SOURCE DATA:
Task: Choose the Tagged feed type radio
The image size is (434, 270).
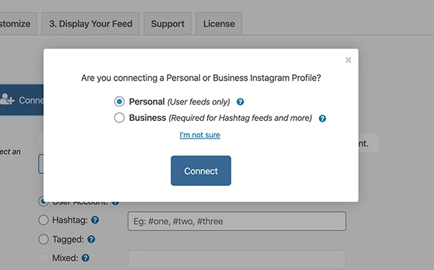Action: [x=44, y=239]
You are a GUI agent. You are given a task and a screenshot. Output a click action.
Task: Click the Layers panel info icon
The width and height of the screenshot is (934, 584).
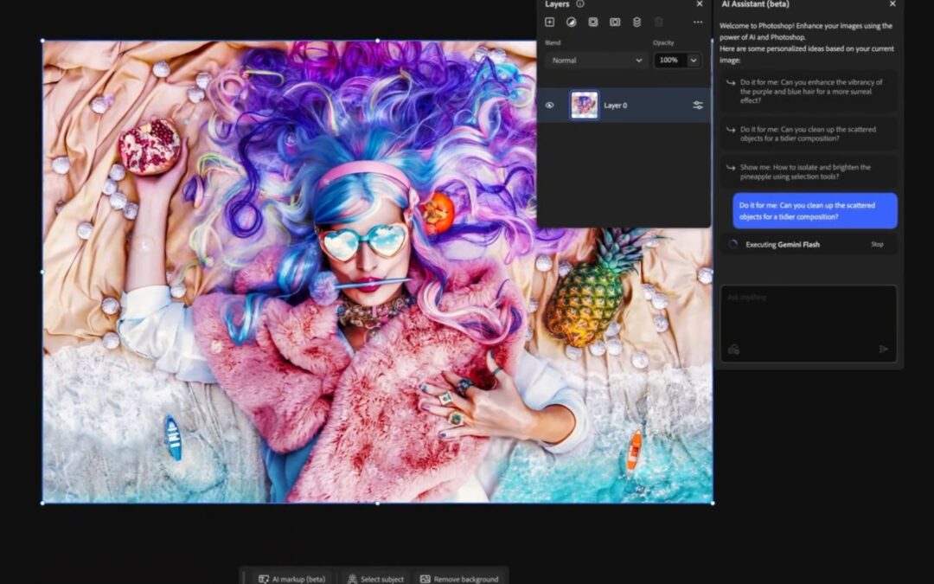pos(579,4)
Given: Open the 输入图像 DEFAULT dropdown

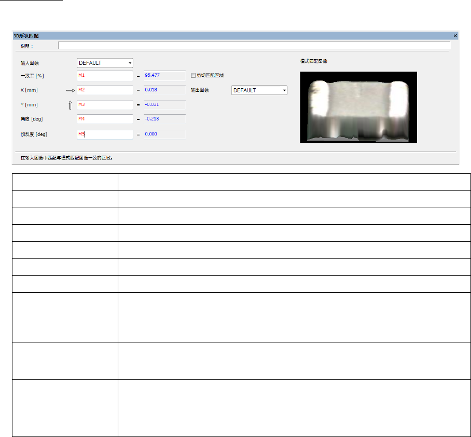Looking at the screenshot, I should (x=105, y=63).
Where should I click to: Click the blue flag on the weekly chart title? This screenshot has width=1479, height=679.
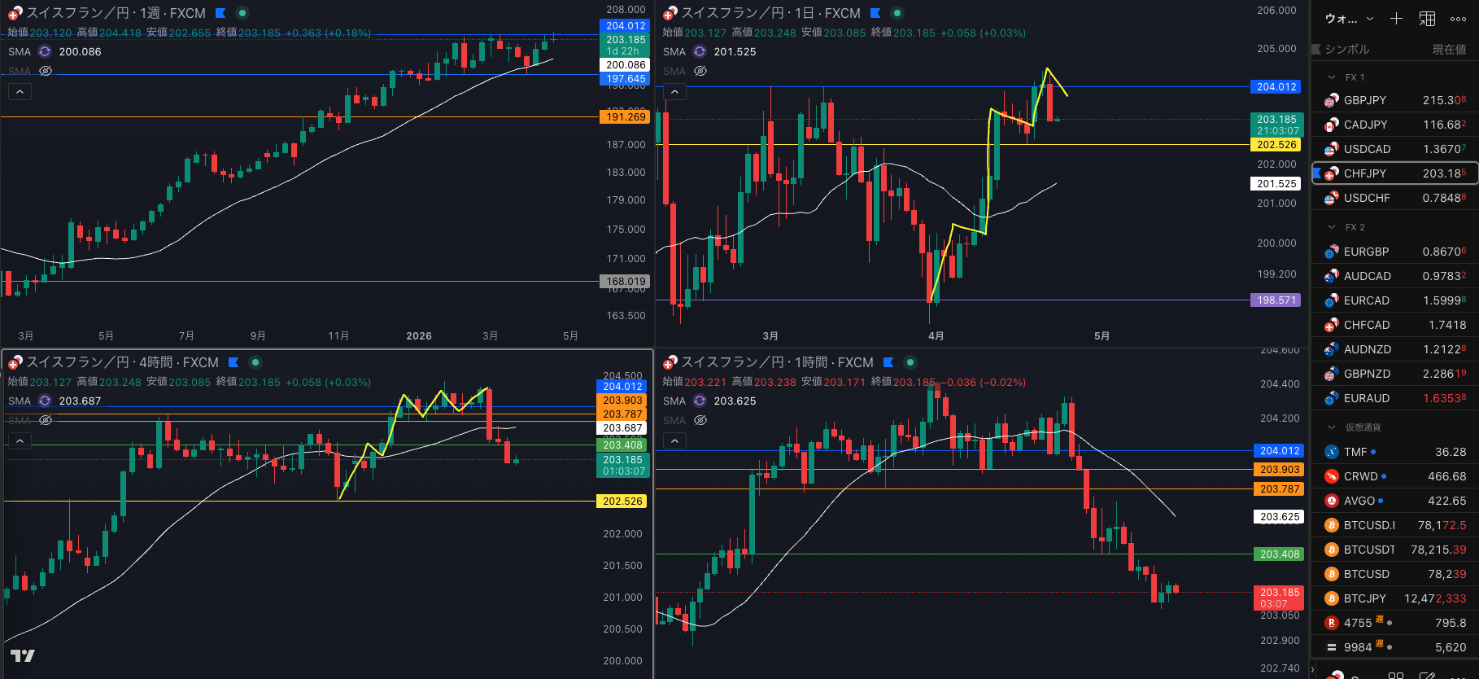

WORK TO BE COMPLETED: Could you output the full set of entries exactly, skipping every picture?

EXERCISE ANSWER:
Task: Choose the Tagged feed type radio
The image size is (434, 270).
Action: [x=44, y=239]
You are a GUI agent. You are given a task and a screenshot. Output a click action.
Task: Click the Layers panel info icon
The width and height of the screenshot is (934, 584).
pos(579,4)
Given: Open the 输入图像 DEFAULT dropdown

Looking at the screenshot, I should (x=105, y=63).
Where should I click to: Click the blue flag on the weekly chart title? This screenshot has width=1479, height=679.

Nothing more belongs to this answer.